## AIM OF THE TASK:
Please restate, exactly as they appear, only the lines from the one that contains "The image size is (1568, 465)." to the final line of the entries, with no pictures.

## SOURCE MATERIAL:

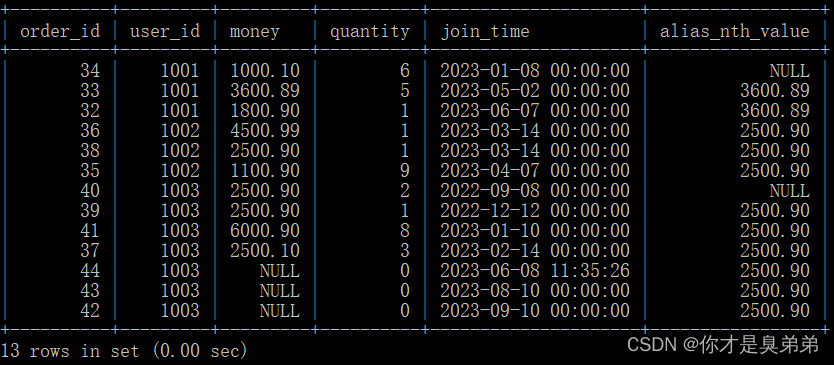Click quantity value 9
This screenshot has height=365, width=834.
405,170
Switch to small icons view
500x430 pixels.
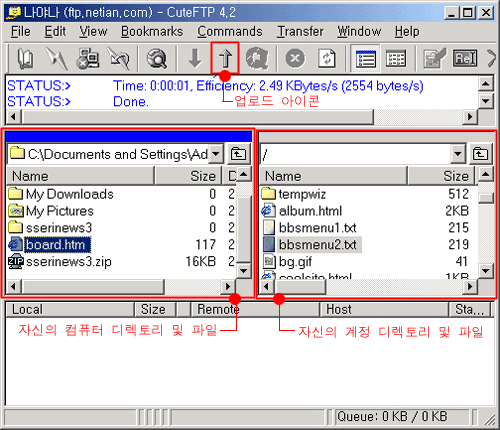tap(396, 59)
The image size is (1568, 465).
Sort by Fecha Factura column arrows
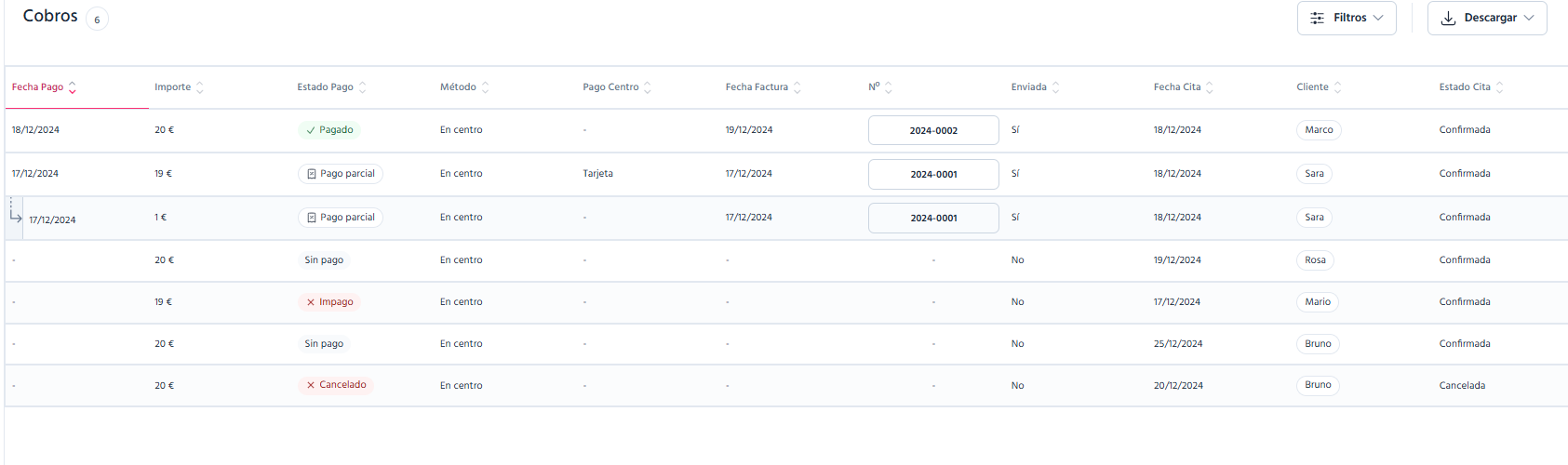pyautogui.click(x=797, y=87)
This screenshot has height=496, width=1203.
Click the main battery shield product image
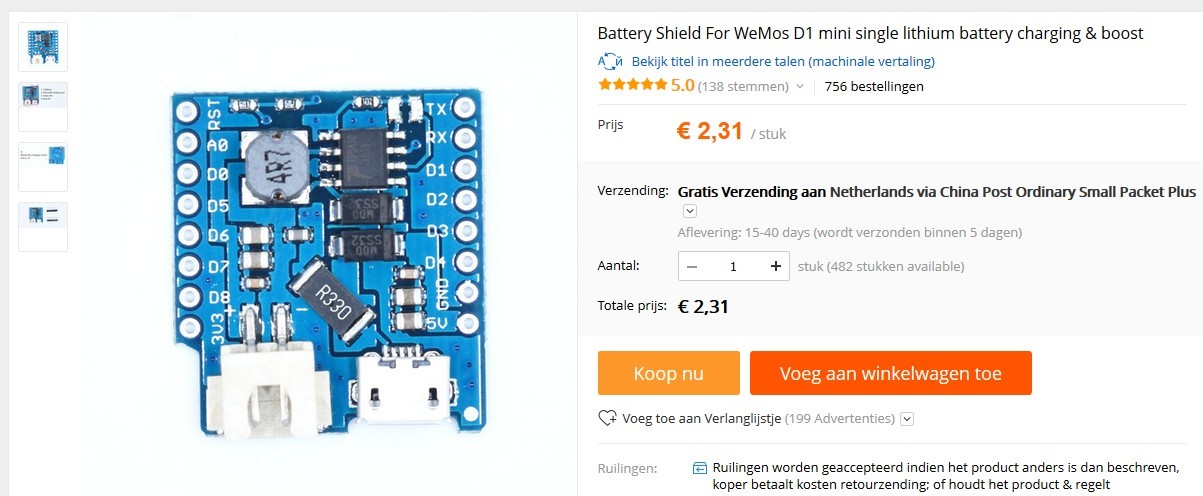pos(326,263)
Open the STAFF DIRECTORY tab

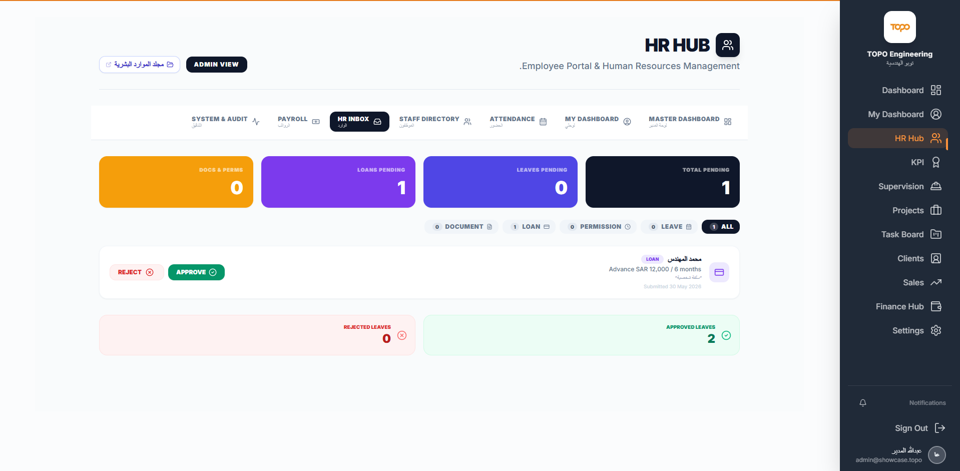(x=435, y=121)
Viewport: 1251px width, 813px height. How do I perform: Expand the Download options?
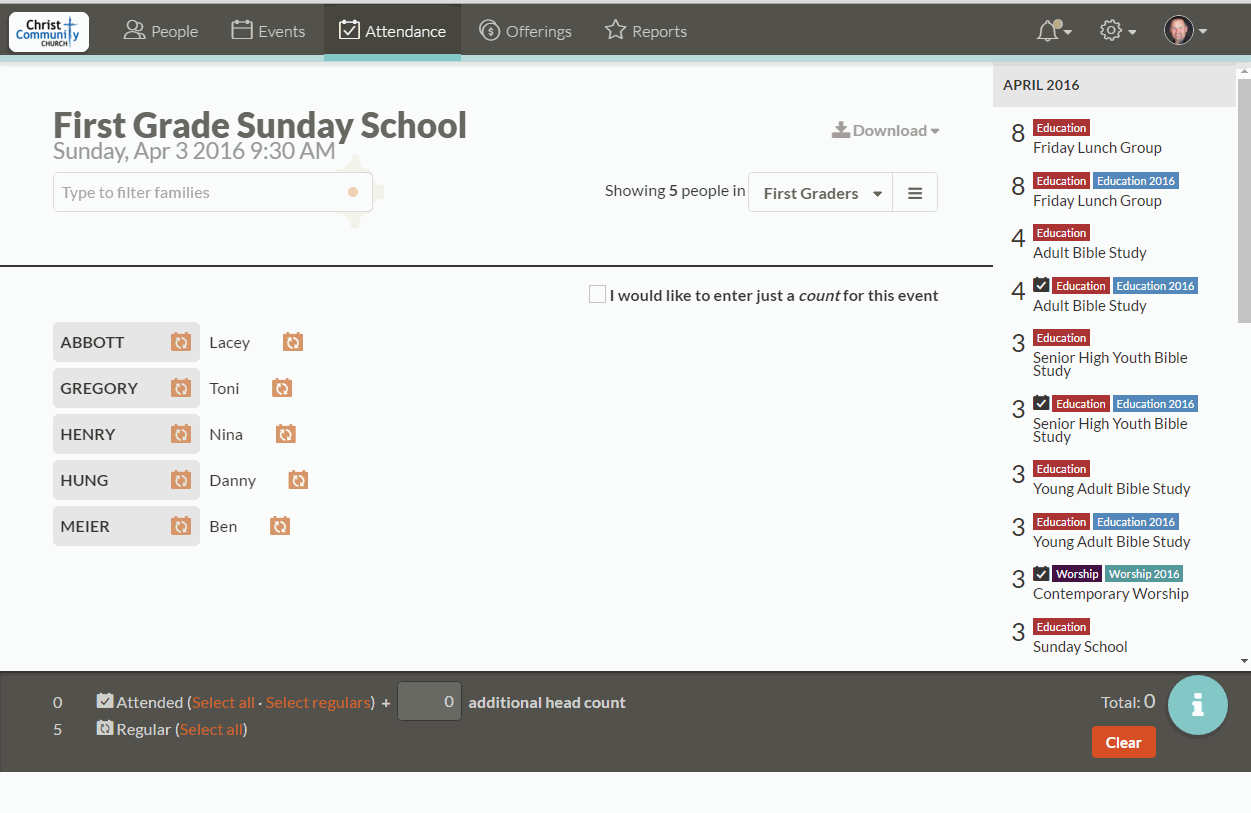pyautogui.click(x=885, y=130)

## ANSWER BELOW:
The image size is (1568, 465).
Sort by Fecha Factura column arrows
pyautogui.click(x=797, y=87)
This screenshot has height=496, width=1203.
Click the main battery shield product image
pos(326,263)
Open the STAFF DIRECTORY tab

(x=435, y=121)
Viewport: 1251px width, 813px height. How do I perform: Expand the Download options?
pyautogui.click(x=885, y=130)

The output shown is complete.